Northern Territory's modest activity centres on Darwin City (24 units, $430,000) and suburban areas like Bakewell (12 units, $350,000). Unlike Tasmania, which presents mixed performance with declining values in several areas, the NT shows more consistent momentum with growth rates spanning 4.6 to 14.0 per cent, suggesting mining sector recovery supporting Darwin's apartment stock.

Both markets demonstrate that unit living remains niche outside major mainland capitals, serving specific segments like investors and transient workers rather than mainstream housing demand.

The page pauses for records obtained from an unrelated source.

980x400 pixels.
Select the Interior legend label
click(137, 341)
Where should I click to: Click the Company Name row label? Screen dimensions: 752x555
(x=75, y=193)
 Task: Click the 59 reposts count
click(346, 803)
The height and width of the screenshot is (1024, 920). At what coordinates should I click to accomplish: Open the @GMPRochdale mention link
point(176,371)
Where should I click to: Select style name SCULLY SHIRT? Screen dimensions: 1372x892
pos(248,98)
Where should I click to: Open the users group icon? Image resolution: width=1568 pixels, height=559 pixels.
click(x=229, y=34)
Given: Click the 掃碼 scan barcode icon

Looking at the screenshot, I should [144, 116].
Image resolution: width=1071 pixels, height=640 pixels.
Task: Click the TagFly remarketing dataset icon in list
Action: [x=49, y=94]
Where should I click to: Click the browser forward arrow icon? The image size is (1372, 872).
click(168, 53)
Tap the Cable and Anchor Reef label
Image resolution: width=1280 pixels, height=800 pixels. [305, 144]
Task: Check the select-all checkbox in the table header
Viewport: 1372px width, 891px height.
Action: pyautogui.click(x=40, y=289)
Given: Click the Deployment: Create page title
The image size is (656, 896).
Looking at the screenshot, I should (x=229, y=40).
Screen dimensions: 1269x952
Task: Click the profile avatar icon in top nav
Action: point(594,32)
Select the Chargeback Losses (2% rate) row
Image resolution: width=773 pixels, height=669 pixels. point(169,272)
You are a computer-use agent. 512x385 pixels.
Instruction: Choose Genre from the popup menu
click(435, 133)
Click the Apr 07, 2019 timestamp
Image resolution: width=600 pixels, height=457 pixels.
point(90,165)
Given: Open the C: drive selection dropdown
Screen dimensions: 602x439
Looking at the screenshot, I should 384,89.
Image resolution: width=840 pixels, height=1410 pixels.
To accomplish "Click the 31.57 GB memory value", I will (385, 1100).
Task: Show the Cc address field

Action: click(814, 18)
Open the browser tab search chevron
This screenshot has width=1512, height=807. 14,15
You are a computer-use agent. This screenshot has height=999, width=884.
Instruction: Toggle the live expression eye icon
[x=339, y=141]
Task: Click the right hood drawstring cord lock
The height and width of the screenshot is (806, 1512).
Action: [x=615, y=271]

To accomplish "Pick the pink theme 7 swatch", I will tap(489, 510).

The apartment development map reveals distinct opportunities for everyone. First-home buyers seeking affordability should focus on transport-connected outer areas—Parramatta North in Sydney, North Melbourne and Footscray in Melbourne, or Gungahlin in Canberra offer the best combination of price point and infrastructure investment. Lifestyle buyers have compelling coastal options from Queensland's Hope Island to South Australia's Glenelg, while those prioritising capital growth should consider Western Australia's outer suburbs or Adelaide's stable, broad-based appreciation. Meanwhile, downsizers seeking premium convenience will find established inner precincts like Melbourne's Docklands, Sydney's Zetland, or Perth's Fremantle providing both lifestyle amenities and market liquidity.


Methodology: We pulled data from the Australian Bureau of Statistics on building approvals for the 12 months to August 2025. Approvals included construction of new buildings, alterations and additions to existing buildings, non-structural renovation and refurbishment, installation of integral building fixtures, and full demolitions of existing dwellings. Unit price data is sourced from the geometric mean unit prices provided by Neoval as of August 2025 and compared to data from August 2024 to calculate one-year growth. Geometric mean pricing is used over median or average because it accounts for outliers more accurately, providing a more representative measure of underlying price trends in apartment markets where high-value developments can skew traditional averages.